Read here for Shirley’s January Mental Health blog

Happy New Year everyone!

I’m honestly going to say that I’m not sorry to see the back of 2021. I think it’s been a real struggle for the majority of us, with yet another year of the pandemic.

Although I particularly struggle more at this time of year, I do try to look for the positives in order to stop myself sliding down into that depressive slope, which can sometimes happen to me during the dark months.

So on that note, I was thinking that a lot of us struggle when it comes to making New Year’s resolutions.  At the start we are all very motivated to change, and are all very positive about these changes. Unfortunately, the majority of us fail miserably during the first few days or weeks because the expectations we put on ourselves are too rigid or unrealistic.

Just be careful you don’t put too much pressure on yourselves at this time. It’s important that whatever changes we want to make to ourselves, that these pressures don’t leave us feeling deflated and self-critical, especially when we don’t achieve the outcomes, we first set ourselves.

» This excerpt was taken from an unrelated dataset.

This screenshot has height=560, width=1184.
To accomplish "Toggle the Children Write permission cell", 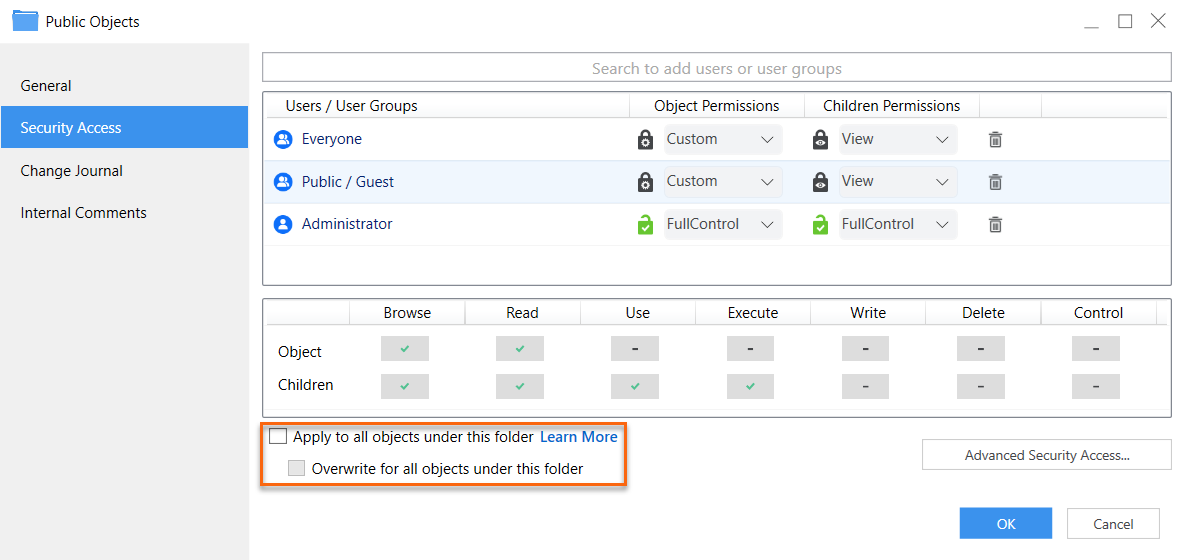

Therefore, I’ve decided that this year my New Year’s resolution is to be kinder to myself!  Yes, I’m still going to try to eat a bit healthier and try to walk outside a bit more, because this improves my mental health and makes me feel a bit better when I do this. But I’m not going to give myself a hard time if I don’t, and if I start to struggle, I’m going to get my little self-help note book out and write at least three things that I’m positive about that day.

I must admit I was greatly influenced by reading the ‘Mental Health Foundation blog’ (New year New you) www.mentalhealth.org.uk/blog/new-year-theme-for-yourself-2022

They recommend having a theme for yourself and considering the following:

  • Accept who you are
  • Nourish your body
  • Bring intention into your actions
  • Take time for yourself

They also have 101 tips to care for yourself. Here are the top nine:

  • Watch funny movies
  • Take a walk-in nature
  • Set aside 10 minutes a day to relax and collect your thoughts
  • Paint, draw or doodle
  • Unplug the phone and journal
  • Express your feelings
  • Spend time with positive people
  • Get a hot cup of something
  • Cheer up someone who is feeling down

If you want to share your stories of your own particular experience of mental health, and what has helped you, or if you would like to contribute to the blog, you can reply directly or e-mail me at shirley.allmark@achievetogether.co.uk

It would be great to hear from you.

Let’s look more positively on 2022.  Fingers crossed it will get better! Be kind to yourselves and take care.

Shirl

About me:

I have been a mental health nurse for 28 years. I work in the Health and Wellbeing Team, and my main role is to facilitate mental health and related subjects. I also facilitate epilepsy and emergency rescue medication training. I provide support and consultations to managers and teams supporting individuals with complex needs and mental health difficulties. This blog is written to encourage people to start talking about mental health, in order to raise awareness and reduce stigma.